Sunday, March 2, 2014

The Greek Flag

The flag of Greece has nine horizontal stripes of blue and white, alternating, with blue on the top and bottom. In the tope left corner there is a white cross on a blue background. The nine stripes of the Greek flag represent the syllables in Greek, “Freedom or Death” (Eleftheria i thanatos) and the nine letters in the Greek word for “freedom” (eleftheria). Another theory for the significance of the nine stripes is the traditional nine Greek Muses. 

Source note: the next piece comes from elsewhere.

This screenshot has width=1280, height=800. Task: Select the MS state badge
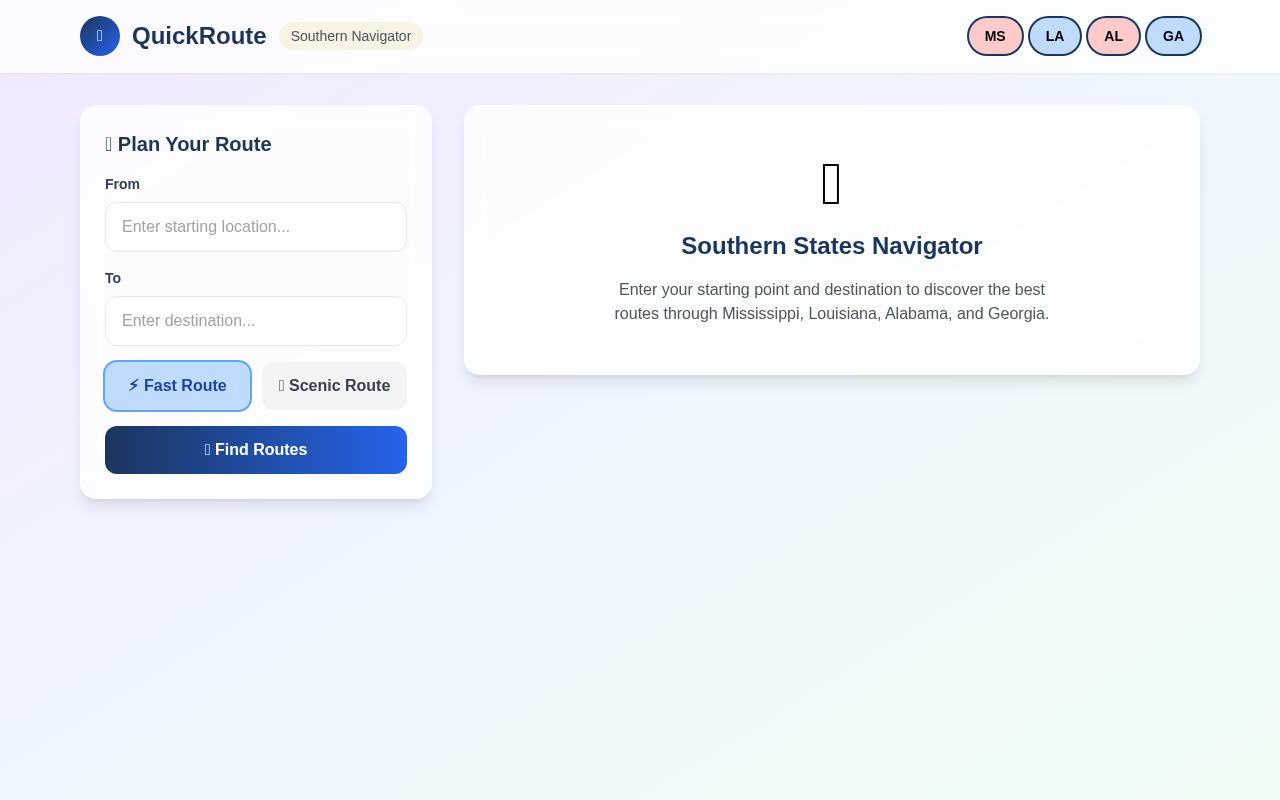(x=994, y=36)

The blue and white cross represents the Greek religion, Eastern Orthodox Christianity. The exact shade of blue used in the Greek flag has varied over history, but recently is typically a deeper blue. Blue and white have long been associated with Greece, referencing the sky and sea and the nation's cultural heritage. The colours may have been used to represent Greek gods and goddesses, like Achilles and Athena. They may have also been used during Byzantine and Ottoman rule.

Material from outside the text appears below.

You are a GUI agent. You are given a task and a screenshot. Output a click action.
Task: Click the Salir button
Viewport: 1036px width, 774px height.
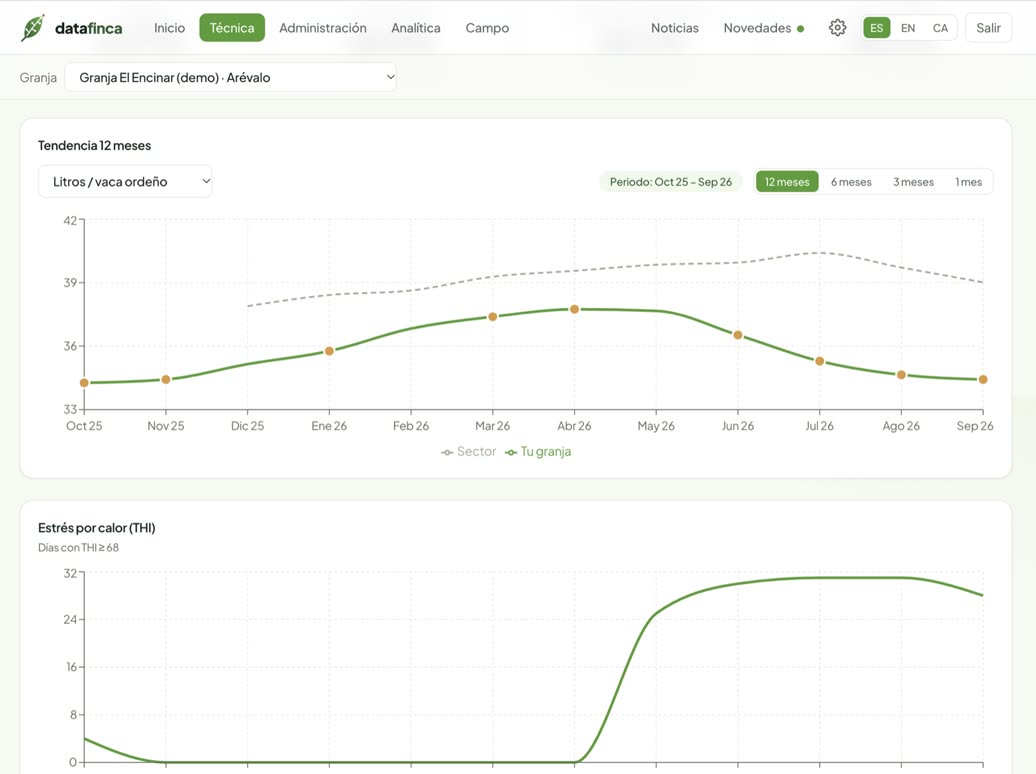988,28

The Greek flag used blue and white stripes and the cross as far back as 1822, when it was used as the naval ensign. It became commonly used as a national ensign from 1828 along with a national flag that was just the blue and white cross. Over history, several versions of the flag were used. Some rulers added their coat of arms or a crown to the flag. The current flag was most recently adopted as the national flag in 1978.